Strongly correlated electrons can display intriguing spontaneous broken symmetries in the ground state. Understanding these symmetry breaking states is fundamental to elucidating the various exotic quantum phases in condensed matter physics. Here, we report a pronounced spontaneous rotational symmetry breaking of the superconductivity at the interface of YAlO$_3$/KTaO$_3$ with superconducting transition temperature of 1.86 K and the thickness of superconducting layer as thin as 4.5 nm. Both the magnetoresistance and upper critical field under an applied in-plane magnetic field manifest striking asymmetric twofold oscillations deep inside the superconducting state, whereas the anisotropy vanishes in the normal state, demonstrating that it is an intrinsic property of the superconducting phase.

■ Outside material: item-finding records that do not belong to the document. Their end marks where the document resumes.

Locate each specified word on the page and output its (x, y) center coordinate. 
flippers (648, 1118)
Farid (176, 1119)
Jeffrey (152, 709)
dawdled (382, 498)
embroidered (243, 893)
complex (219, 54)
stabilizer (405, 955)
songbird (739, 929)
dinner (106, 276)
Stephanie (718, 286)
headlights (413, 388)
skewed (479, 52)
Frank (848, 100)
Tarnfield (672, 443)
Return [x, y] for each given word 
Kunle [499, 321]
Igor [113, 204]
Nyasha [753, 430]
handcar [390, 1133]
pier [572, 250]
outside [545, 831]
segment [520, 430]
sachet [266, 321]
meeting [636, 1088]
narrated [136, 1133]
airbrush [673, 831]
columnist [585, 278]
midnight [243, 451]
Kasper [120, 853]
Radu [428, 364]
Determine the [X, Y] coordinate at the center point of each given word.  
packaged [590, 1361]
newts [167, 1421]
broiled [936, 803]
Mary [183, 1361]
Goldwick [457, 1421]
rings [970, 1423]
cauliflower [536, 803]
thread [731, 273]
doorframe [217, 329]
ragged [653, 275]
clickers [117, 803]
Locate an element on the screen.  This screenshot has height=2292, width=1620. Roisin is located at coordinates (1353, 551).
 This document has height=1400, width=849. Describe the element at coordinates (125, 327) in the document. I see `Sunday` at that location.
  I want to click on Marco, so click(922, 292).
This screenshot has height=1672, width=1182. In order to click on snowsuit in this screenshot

We attribute this behavior to the mixed-parity superconducting state with a mixture of $s$-wave and $p$-wave pairing components induced by strong electron correlation and spin-orbit coupling inherent to the inversion symmetry breaking at the interface of YAlO$_3$/KTaO$_3$. Our work demonstrates the unconventional character of the pairing interaction in the KTaO$_3$ interface superconductor and sheds new light on the pairing mechanism of unconventional superconductivity with inversion symmetry breaking.